Pengurus Perpat Tanjungpinang periode 2024-2029 menyesalkan penggunaan akronim Perpat Tanjungpinang oleh organisasi atau kelompok tertentu.

Ketua Umum Perpat Tanjungpinang periode 2024-2029, Ardiansyah, S.Sos, menegaskan bahwa pihaknya tidak bisa menerima tindakan tersebut.

“Kami merasa sangat dirugikan dengan penggunaan akronim Perpat, apa pun kepentingan yang mendasarinya,” ujar Ardiansyah, Senin (11/11/2024).

Ia menjelaskan bahwa Perpat Tanjungpinang yang sah adalah Persaudaraan Pemuda Tempatan yang berlokasi di Tanjungpinang dan memiliki legalitas berupa SK Kemenkumham.

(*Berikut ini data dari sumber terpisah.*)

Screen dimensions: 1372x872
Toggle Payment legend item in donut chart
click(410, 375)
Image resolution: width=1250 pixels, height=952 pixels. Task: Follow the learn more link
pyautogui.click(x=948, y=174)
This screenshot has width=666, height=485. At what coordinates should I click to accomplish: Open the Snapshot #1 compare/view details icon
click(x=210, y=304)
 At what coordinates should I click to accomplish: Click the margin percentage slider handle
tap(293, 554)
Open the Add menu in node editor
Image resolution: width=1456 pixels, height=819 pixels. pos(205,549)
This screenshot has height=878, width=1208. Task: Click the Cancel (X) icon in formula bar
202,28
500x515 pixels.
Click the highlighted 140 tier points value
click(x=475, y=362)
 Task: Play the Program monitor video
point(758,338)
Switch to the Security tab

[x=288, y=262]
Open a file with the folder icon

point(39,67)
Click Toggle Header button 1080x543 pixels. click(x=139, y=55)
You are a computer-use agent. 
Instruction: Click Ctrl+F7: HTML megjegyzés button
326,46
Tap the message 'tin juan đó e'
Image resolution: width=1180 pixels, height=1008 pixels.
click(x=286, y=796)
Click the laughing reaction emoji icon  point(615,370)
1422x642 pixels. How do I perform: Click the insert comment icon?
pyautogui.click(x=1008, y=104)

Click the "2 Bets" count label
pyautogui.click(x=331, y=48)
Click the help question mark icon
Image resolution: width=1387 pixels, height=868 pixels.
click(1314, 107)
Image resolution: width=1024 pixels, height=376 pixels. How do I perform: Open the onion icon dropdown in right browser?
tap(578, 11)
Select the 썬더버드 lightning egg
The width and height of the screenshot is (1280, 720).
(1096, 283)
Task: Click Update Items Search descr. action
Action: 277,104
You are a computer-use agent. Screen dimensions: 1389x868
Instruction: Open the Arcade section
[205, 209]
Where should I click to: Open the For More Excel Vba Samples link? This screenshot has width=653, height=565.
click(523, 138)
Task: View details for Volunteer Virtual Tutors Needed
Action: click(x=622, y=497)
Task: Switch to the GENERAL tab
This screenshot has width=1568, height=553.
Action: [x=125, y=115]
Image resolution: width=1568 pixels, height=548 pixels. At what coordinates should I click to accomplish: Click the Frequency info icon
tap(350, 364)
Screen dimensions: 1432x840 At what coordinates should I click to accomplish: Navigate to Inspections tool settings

“Terkait hal ini, kami menilai banyak pihak belum memahami organisasi Perpat yang sesungguhnya,” jelasnya.

Lebih lanjut, Ardiansyah menyatakan bahwa organisasi Perpat tidak pernah mengakui keberadaan Perpat di tingkat Provinsi Kepri, melainkan hanya di tingkat kabupaten dan kota masing-masing.

Perpat Tanjungpinang terdaftar dalam SK Kemenkumham Nomor AHU-0008052.AH.01.07.Tahun 2021 tentang Pengesahan Pendirian Perkumpulan Persaudaraan Pemuda Tempatan Tanjungpinang dan terdaftar di Kesbangpol.

SK Kemenkumham tersebut juga menyebutkan akta nomor 6 tanggal 4 Mei 2021, yang dibuat oleh Elizabeth Ida Ayu Suselo Angesti, SH di Tanjungpinang. SK ini ditetapkan pada tanggal 5 Juli 2021 di Jakarta.

Ardiansyah meminta agar acara pelantikan atau acara apa pun yang menggunakan akronim Perpat Tanjungpinang dibatalkan, dan ia mendesak pihak keamanan, terutama Kepolisian, untuk tidak mengizinkannya.

“Penggunaan akronim Perpat Tanjungpinang oleh penyelenggara acara tidak berdasar, karena organisasi/kelompok tersebut tidak memiliki dasar pendaftaran AHU Kemenkumham RI sebagai Perpat Tanjungpinang, melainkan hanya terdaftar sebagai Anak Tempatan,” ujarnya.

Untuk menghindari konflik, ia meminta agar atribut atas nama Perpat dari organisasi atau kelompok selain Perpat Tanjungpinang segera dicabut dari tempat umum.

“Sebagai langkah bijak, kami akan menempuh jalur hukum sesuai peraturan perundang-undangan yang berlaku. Mari bersama-sama menjaga marwah negeri ini; di mana bumi dipijak, di situ langit dijunjung. Jadilah tuan di negeri sendiri,” tutupnya.